- _Job 1_
In the Don Brown biography, reproduce word for word the passage that begins at the words "Brown was the" and stops after the words "June 18, 1888.".
- _Job 2_
Continue the Don Brown biography from the point where it ends.

- _Document section_
========================
Don Brown


In life James Donaldson Brown’s journey took him from humble beginnings in Laurel, Maryland, to a nondescript death in an Oregon logging town. In between his birth and death he completed an odyssey that entailed stops in at least 28 minor-league cities, one foreign country and two major-league cities. He crisscrossed the county playing in ballparks from Hartford, Connecticut, to Bay City, Michigan, to Galveston, Texas, to Wichita, Kansas. More than once he found himself looking for a job in midseason as leagues folded. Outside of baseball he was known to manage a billiard parlor and spent several years in the motion-picture industry.

Brown was the third and youngest child born to James Sylvester and Annie Powers Brown on March 31, 1891, in Laurel, Maryland. Brown’s father was born in Ellicott City, Maryland,1 in October 1850.2 His mother was born in Port Deposit, Maryland,3 on February 14, 1856.4 Census records provide little insight into Brown’s ancestral heritage. Birthplaces for his grandparents alternate between Maryland and Ireland in various census records. A sister, Mary Alice Brown, was born in Maryland in 1884 followed by a brother, Walter Stanislaus Thurman Brown, who was born in Maryland on June 18, 1888.

Nicholas Snowden’s stone flour mill opened in 1811 on the site that would eventually become Laurel Factory, Maryland.5 That grist mill became a cotton mill in 1824 and by the turn of the twentieth century would be Laurel’s largest employer.6 Census records indicate that it was the source of employment for Brown’s father from the 1880s through at least 1910, when James S. Brown was listed as one of the mill’s “boss weavers.”
========================
- _Provided data_
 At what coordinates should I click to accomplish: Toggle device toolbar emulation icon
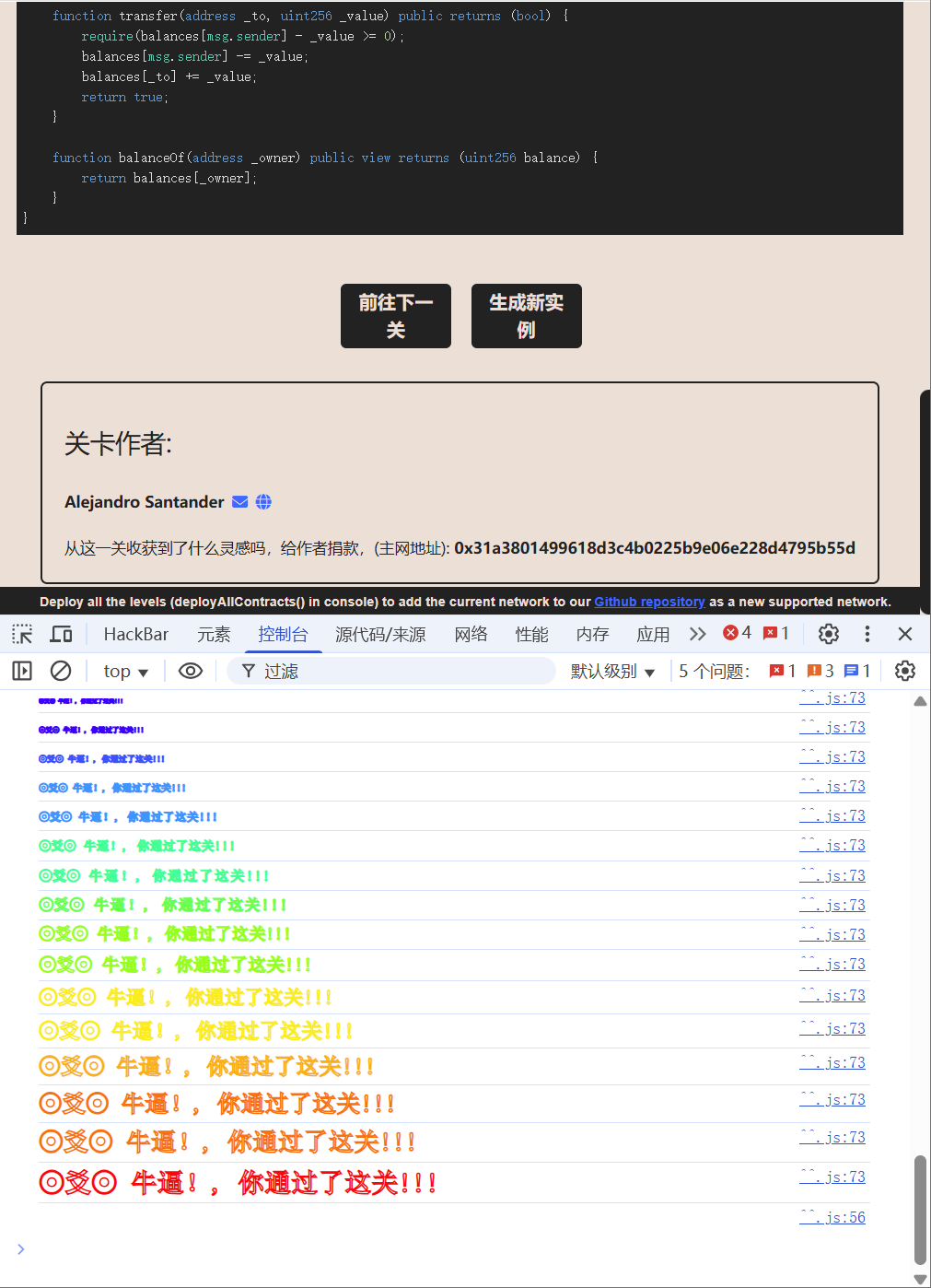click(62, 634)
========================
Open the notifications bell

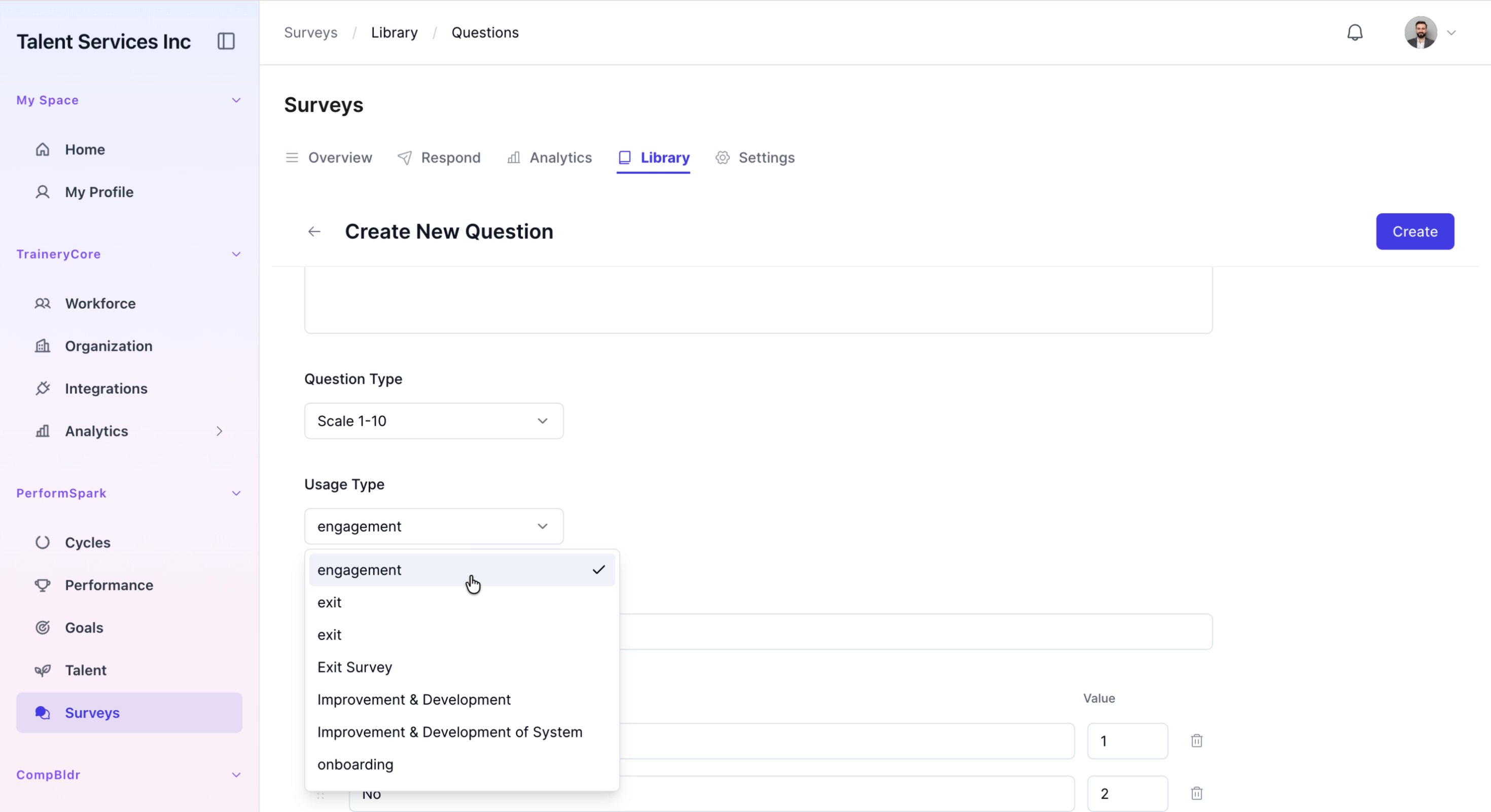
========================
- _Result 1_
Brown was the third and youngest child born to James Sylvester and Annie Powers Brown on March 31, 1891, in Laurel, Maryland. Brown’s father was born in Ellicott City, Maryland,1 in October 1850.2 His mother was born in Port Deposit, Maryland,3 on February 14, 1856.4 Census records provide little insight into Brown’s ancestral heritage. Birthplaces for his grandparents alternate between Maryland and Ireland in various census records. A sister, Mary Alice Brown, was born in Maryland in 1884 followed by a brother, Walter Stanislaus Thurman Brown, who was born in Maryland on June 18, 1888.

- _Result 2_
Mary Alice Brown married a Midwestern businessman, Charles Willard Harris, in November 1905 in Washington, DC.7 Walter Brown graduated from Georgetown University Law School in June 1909 with a bachelor of law degree8 and two years later married Hallie M. Wilson of Baltimore.9

By 1907 newspaper accounts show Don Brown as the captain and pitcher with the Laurel High Baseball Club that went 16-5.10 Brown remained with the team until 1910, when a telegram summoned him to Petersburg, Virginia, in mid-August to play with the Goobers of the Class C Virginia League.11 (Around the turn of the twentieth century, most high-school teams played in the summer, after classes were over.) Preseason reports in 1911 had Brown slated to play with Hampden Athletic Association, a semipro team in Baltimore.12 Later that year Brown surfaced with Portsmouth in the outlaw Tidewater League, and shortly after his arrival it was reported that he had been signed by the New York Highlanders13 by Arthur Irwin.14 When Portsmouth folded in late July of 1911, Brown moved to Danville, Virginia,15 for a short four-game stint with the Red Sox of the Virginia League. Brown moved on to the Winston-Salem Twins of the Carolina Association,16 where he batted.300 in 25 games.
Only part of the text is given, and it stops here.